ADMINISTRATIVE LAW – ADMINISTRATIVE TRIBUNALS – QUEENSLAND CIVIL AND ADMINISTRATIVE TRIBUNAL – review of decision by respondent to refuse an application to cancel a negative notice

FAMILY LAW AND CHILD WELFARE – CHILD WELFARE UNDER STATE OR TERRITORY JURISDICTION AND LEGISLATION – OTHER MATTERS – blue card – application for review of decision to refuse to cancel a negative notice – where applicant has convictions and charges and other relevant information – where the offences were not serious or disqualifying offences under the Working with Children (Risk Management and Screening) Act 2000 (Qld) –  whether this is an exceptional case in which it would not be in the best interests of children for the applicant to be given a working with children clearance

Human Rights Act 2019 (Qld), s 25, s 26, s 28, s 31, s 38

Queensland Civil and Administrative Tribunal Act 2009 (Qld), s 20, s 63, s 66

Working with Children (Risk Management and Screening) Act 2000 (Qld), s 5, s 6, s 172, s 221, s 226, s 353, s 360

Briginshaw v Briginshaw (1938) 60 CLR 336

Commissioner for Children and Young People and Child Guardian v FGC [2011] QCATA 291

Commissioner for Children and Young People and Child Guardian v Maher [2004] QCA 492

Commissioner for Children and Young People and Child Guardian v Storrs [2011] QCATA 28

DAN v Director General, Department of Justice and Attorney-General [2021] QCAT 229

Director-General, Department of Justice and Attorney-General v CMH [2021] QCATA 6

ED v Department of Children, Youth Justice and Multicultural Affairs [2022] QCAT 102

APPEARANCES & REPRESENTATION:

Applicant:

S Wills, Solicitor, Aboriginal and Torres Strait Islander Legal Service, Ipswich

Respondent:

A Sanders, Legal Officer, Department of Justice and Attorney-General

REASONS FOR DECISION

Introduction

  1. [1]
    In or about early 2018 the Applicant (KLW) applied for the issue of a working with children clearance (also referred to as a blue card). The issue of a blue card is governed by the provisions of the Working with Children (Risk Management and Screening) Act 2000 (Qld) (WWC Act). After consideration of that application the Director of Blue Card Services came to the view that, on the information before her, she was not satisfied that the issue of a blue card to KLW would be in the best interests of children and young people. Therefore, on 1 June 2018, KLW was issued with a negative notice.
  2. [2]
    Subsequently Blue Card Services received a further application from KLW. By this further application KLW sought the cancellation of the 1 June 2018 negative notice. Upon receipt of this further application Blue Card Services undertook a reassessment of KLW’s eligibility to hold a blue card. As a result of that reassessment, on 17 December 2021, the Director of Blue Card Services made a decision to refuse KLW’s application to cancel her negative notice. This decision (Reassessment Decision) is the decision that is relevant to this proceeding.
  3. [3]
    KLW was dissatisfied with the Reassessment Decision and, on 11 January 2022, instituted an application to review that decision.
  4. [4]
    In essence, KLW contends that her case is not ‘exceptional’ and, as a result, she should be able to hold a blue card.
  5. [5]
    For the reasons set out below, I consider that KLW’s situation is not exceptional.

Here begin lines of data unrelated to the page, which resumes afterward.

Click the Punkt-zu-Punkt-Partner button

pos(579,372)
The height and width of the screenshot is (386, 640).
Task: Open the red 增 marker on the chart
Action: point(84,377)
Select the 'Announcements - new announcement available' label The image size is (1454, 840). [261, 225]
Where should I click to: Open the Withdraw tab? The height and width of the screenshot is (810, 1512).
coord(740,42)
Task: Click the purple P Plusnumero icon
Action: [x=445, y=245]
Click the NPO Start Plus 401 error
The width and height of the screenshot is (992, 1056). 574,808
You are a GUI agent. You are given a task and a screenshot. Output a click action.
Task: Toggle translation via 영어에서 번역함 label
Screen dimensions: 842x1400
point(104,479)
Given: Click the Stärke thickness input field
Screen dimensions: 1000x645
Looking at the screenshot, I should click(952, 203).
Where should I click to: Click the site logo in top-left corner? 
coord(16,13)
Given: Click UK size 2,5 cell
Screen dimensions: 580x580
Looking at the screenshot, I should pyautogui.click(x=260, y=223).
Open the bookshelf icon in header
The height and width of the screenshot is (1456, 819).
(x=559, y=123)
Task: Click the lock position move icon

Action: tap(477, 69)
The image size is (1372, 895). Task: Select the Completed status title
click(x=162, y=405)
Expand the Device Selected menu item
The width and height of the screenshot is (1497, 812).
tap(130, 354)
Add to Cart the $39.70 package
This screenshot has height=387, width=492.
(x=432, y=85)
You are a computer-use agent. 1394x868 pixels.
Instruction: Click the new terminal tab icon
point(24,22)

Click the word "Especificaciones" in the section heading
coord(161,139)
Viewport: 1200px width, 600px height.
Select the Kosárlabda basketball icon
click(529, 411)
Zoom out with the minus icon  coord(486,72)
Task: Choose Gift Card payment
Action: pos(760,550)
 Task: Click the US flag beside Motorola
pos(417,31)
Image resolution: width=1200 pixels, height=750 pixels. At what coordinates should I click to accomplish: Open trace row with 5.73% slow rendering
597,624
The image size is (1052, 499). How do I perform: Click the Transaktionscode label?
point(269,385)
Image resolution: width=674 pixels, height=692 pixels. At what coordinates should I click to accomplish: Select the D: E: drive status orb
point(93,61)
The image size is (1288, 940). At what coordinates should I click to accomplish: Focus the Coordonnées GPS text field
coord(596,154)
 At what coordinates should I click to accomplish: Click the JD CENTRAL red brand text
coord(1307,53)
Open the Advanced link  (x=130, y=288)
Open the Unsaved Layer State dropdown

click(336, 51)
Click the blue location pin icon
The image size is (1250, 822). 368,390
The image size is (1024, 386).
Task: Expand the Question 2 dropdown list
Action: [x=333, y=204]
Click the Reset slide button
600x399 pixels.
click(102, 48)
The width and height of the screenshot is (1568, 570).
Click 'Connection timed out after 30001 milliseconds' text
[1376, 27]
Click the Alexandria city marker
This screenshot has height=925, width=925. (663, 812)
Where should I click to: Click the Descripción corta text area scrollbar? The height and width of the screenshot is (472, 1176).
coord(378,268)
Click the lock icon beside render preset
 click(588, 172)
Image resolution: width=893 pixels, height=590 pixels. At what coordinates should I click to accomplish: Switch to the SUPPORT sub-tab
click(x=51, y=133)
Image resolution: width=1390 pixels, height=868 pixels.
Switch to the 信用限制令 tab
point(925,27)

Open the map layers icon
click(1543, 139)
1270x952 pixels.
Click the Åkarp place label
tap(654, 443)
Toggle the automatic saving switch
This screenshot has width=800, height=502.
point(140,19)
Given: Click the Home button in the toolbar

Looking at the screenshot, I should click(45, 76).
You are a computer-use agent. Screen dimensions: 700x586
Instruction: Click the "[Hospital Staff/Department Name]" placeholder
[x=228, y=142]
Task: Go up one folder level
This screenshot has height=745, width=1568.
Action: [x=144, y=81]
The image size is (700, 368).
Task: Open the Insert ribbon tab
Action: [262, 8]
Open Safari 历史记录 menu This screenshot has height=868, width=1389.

Legislative framework and role of Tribunal

  1. [6]
    The principal legislation, relevant to a review by this Tribunal of the Reassessment Decision are the WWC Act – under which the Reassessment Decision was made – and the Queensland Civil and Administrative Tribunal Act 2009 (Qld) (QCAT Act) – under which the Tribunal exercises its review jurisdiction.
  2. [7]
    The object of the WWC Act is promote and protect the rights, interests, and wellbeing of children and young people in Queensland. It does this by a scheme requiring the development and implementation of risk management strategies and for the screening of persons.[1]
  3. [8]
    The Reassessment Decision is a reviewable decision under the WWC Act. Specifically, it is a ‘chapter 8 reviewable decision’ as that phrase is defined in s 353 of the WWC Act.
  4. [9]
    The purpose of a review by this Tribunal of the Reassessment Decision is to produce the correct and preferable decision.[2] In meeting that purpose this Tribunal must hear and decide this matter by way of a fresh hearing on the merits.[3] That is to say, this Tribunal is required to determine whether an exceptional case exists after evaluating all the available evidence before it without any party bearing the onus of proof that an exceptional case exists.[4] In this matter, there was material before the Tribunal that was not before Blue Card Services when the Reassessment Decision was made.
  5. [10]
    Further, in deciding this matter, this Tribunal has all the functions of the original decision maker. In exercising the functions of the original decision maker, this Tribunal is, like the original decision maker, guided by the principles set out in the WWC Act.
  6. [11]
    Those principles are, in summary, that the welfare and best interests of a child are paramount and that every child is entitled to be cared for in a way that protects the child from harm and promotes the child’s wellbeing.[5]
  7. [12]
    The WWC Act provides, as a starting point, that a person in the position of the KLW should be allowed to hold a blue card unless that person’s situation constitutes an exceptional case.
  8. [13]
    Thus, in conducting this review of the Reassessment Decision, the principal issue for determination is whether an ‘exceptional case’ exists. That is, whether KLW’s situation is such that it would not be in the best of children for a positive notice to be issued.[6]
  9. [14]
    The term ‘exceptional case’ is not specifically defined in the WWC Act. As to what constitutes an exceptional case is a question of fact and degree having regard to the intent and purpose of the legislation. Further, it is a term of common use in everyday language and the application of the concept of exceptional case should be unhampered by any special meaning or interpretation.[7]
  10. [15]
    In determining whether the KLW’s circumstances constitute an exceptional case it is necessary, under the WWC Act, to consider:
    1. The principles for the administration of the WWC Act discussed above.
    2. The matters that the WWC Act mandates must be considered. Relevantly, these matters are set out in ss 226(2) and 228(2) of the WWC Act.
    3. Any other matters that are relevant to the decision.[8]
  11. [16]
    Further, in coming to a decision this Tribunal must consider a human right relevant to the decision.[9] This is because in a review such as this, the Tribunal is a ‘public entity’ and is therefore required to comply with s 58 of the Human Rights Act 2019 (Qld) (HRA). Subject to some presently irrelevant exceptions, that section prohibits a public entity from making a decision that is not compatible with human rights or without considering human rights that are relevant to the decision. The human rights that are relevant to KLW include the right to privacy and reputation[10] and the right to a fair hearing[11] together with her cultural rights.[12] The human rights of children are also relevant to this review. Those rights relevantly are that every child has the right to ‘the protection that is needed by the child, and is in the child’s best interests, because of being a child.[13]

Evidence

  1. [17]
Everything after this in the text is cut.